• _Qué hacer_: Sustituye "misionero" por "religioso" y escribe de nuevo todo lo que va desde "Hace unos años, en" hasta "Revista Vida Religiosa." en el texto mostrado.

• _Texto mostrado_:
+ + + +

Hace unos años, en el 2004, Conrado Bueno, proponía en nuestra revista una celebración que titulaba así. En ella nos ofrecía una reflexión sincera, serena y llena de fe. Era la mirada de un consagrado hacia el horizonte. Hacia el otro lado. Hoy que despedimos a este buen misionero, colaborador y apóstol, sus palabras tienen especial significado. Efectivamente un religioso nunca muere solo y en este día, Conrado, da el paso a la Vida acompañado de todos, también de la Revista Vida Religiosa.
Su propuesta de meditación, entonces, decía:
“Inclino la cabeza y elevo el espíritu. Me humillo a mí mismo y te ensalzo a ti, Dios mío, cuya naturaleza es la bondad” (S. León Magno). Deja que en esta última vigilia te rinda un homenaje a Ti, Dios vivo y verdadero, que mañana serás mi juez, y que te tribute la alabanza que más deseas, el nombre que tú prefieres: mi Padre. Una vez más, me pregunto: ¿Por qué me has llamado? ¿Por qué me has escogido? Heme aquí a tu servicio, heme aquí a la sombra de tu amor. Amén, hágase, tú sabes que te amo, así sea, así sea. Tú sabes que te amo bien. No permitas que me separe de ti. La muerte sella la meta de nuestro peregrinar por la tierra y hace de puente para el gran encuentro con Cristo en la vida eterna. Recojo las últimas fuerzas y no me aparto del don total pensando en su “todo está cumplido”. Te sigo y me doy cuenta de que no puedo salir de la escena de este mundo a escondidas: mil hilos me unen a la familia humana, mil hilos a la comunidad que es la Iglesia… Ruego al Señor que me dé la gracia de hacer de mi próxima muerte un don de amor a la Iglesia. Puedo decir que siempre la he amado: fue su amor el que me sacó de mi egoísmo y me dispuso a su servicio. Y que por ella, y no por otra cosa, me parece haber vivido. Pero quisiera que la Iglesia lo supiese y que yo tuviera la fuerza de decírselo, como una confidencia del corazón, que sólo al final de la vida se tiene el coraje de hacer” (Testamento de Pablo VI).
“Ya voy, Señor, no tengo mucha prisa;/ pero, si tú me llamas, voy volando./ He vivido, Señor, siempre sembrando/ cariño a ti en las almas y en la brisa./ No he acertado quizás con la precisa/ locura del amor que ando buscando,/pero espero alcanzarla profesando/ un “te amo” filial en mi sonrisa./ Ya voy, Señor, con esta cruz al hombro/ volando con las alas del asombro,/ por ver tu rostro vivo y confidente./ Quiero cumplir tu voluntad, la tuya,/ y vivir declamando el “aleluya”/ de gratitud gozosa eternamente”. (Soneto compuesto, en el hospital, por el sacerdote R. Matesanz, a punto de morir de cáncer).
“¡Será ya primavera allá arriba!/ Pero yo que he sentido una vez en mis labios temblar la alegría/ no podré morir nunca./ Pero yo que he tocado una vez las agudas agujas del pino/ no podré morir nunca./ Morirán los que nunca jamás sorprendieron/ aquel vago pasar de la loca alegría./ Pero yo que he tenido su tibia hermosura en mis manos/ no podré morir nunca./ Aunque muera mi cuerpo, y no quede memoria de mí” (José Hierro).

+ + + +

• _Material listado_:

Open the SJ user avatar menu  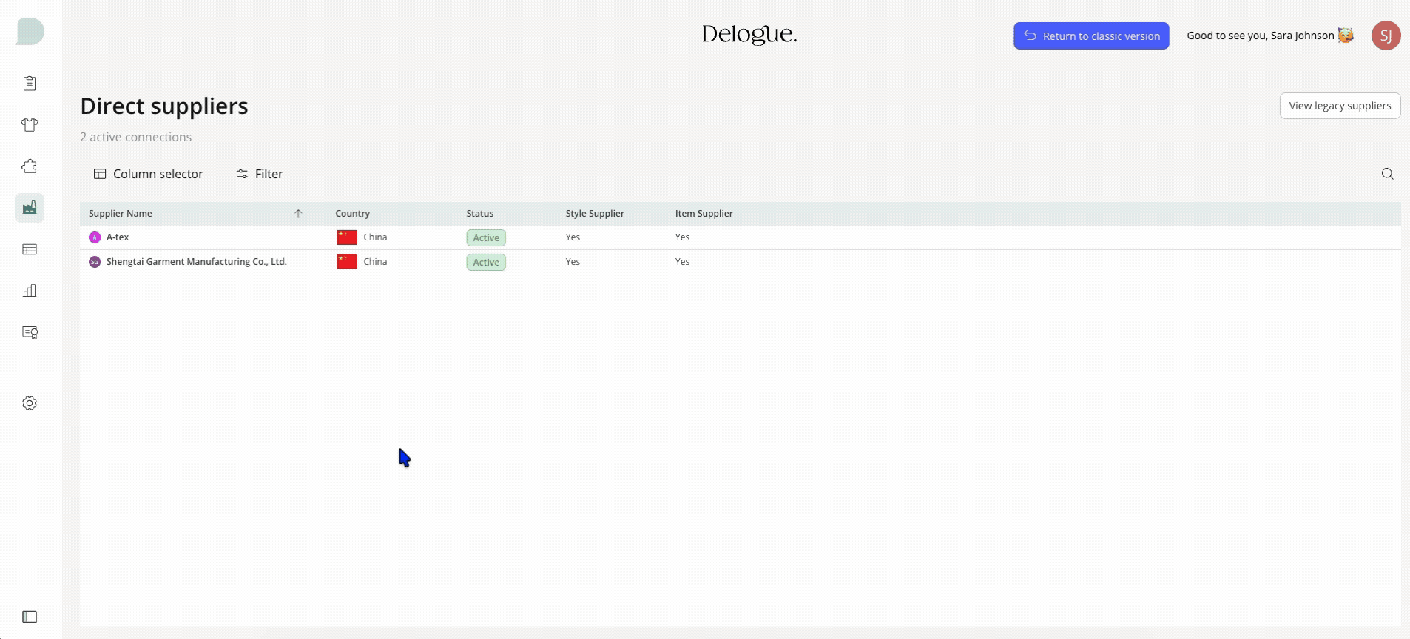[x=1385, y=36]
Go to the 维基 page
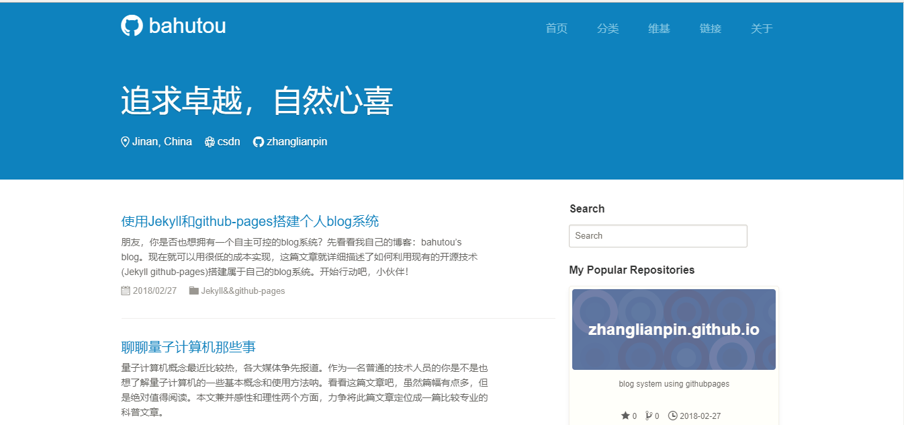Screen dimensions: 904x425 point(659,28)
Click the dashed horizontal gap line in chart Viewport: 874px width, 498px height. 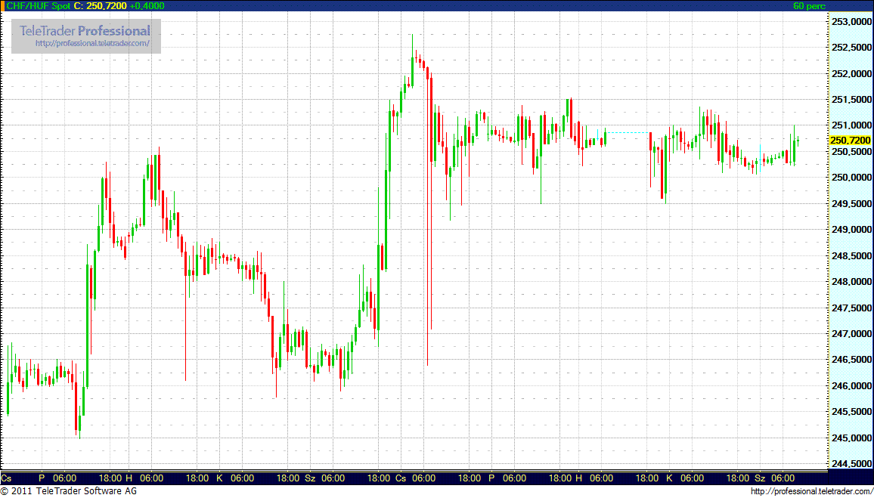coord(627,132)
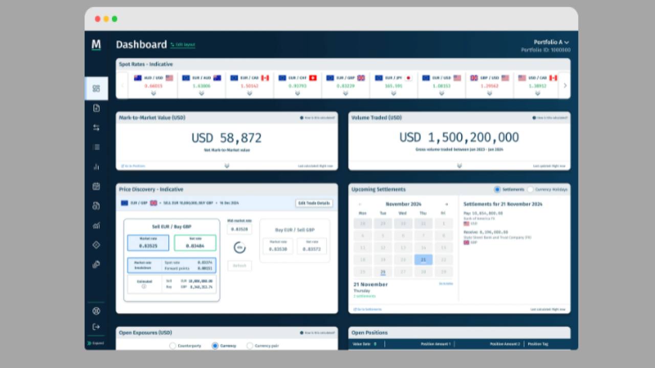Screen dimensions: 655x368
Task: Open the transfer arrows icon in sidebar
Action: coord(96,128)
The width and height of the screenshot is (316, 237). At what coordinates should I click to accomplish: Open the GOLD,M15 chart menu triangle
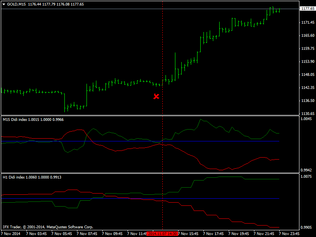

+ + + +

• _Respuesta escrita_:
Hace unos años, en el 2004, Conrado Bueno, proponía en nuestra revista una celebración que titulaba así. En ella nos ofrecía una reflexión sincera, serena y llena de fe. Era la mirada de un consagrado hacia el horizonte. Hacia el otro lado. Hoy que despedimos a este buen religioso, colaborador y apóstol, sus palabras tienen especial significado. Efectivamente un religioso nunca muere solo y en este día, Conrado, da el paso a la Vida acompañado de todos, también de la Revista Vida Religiosa.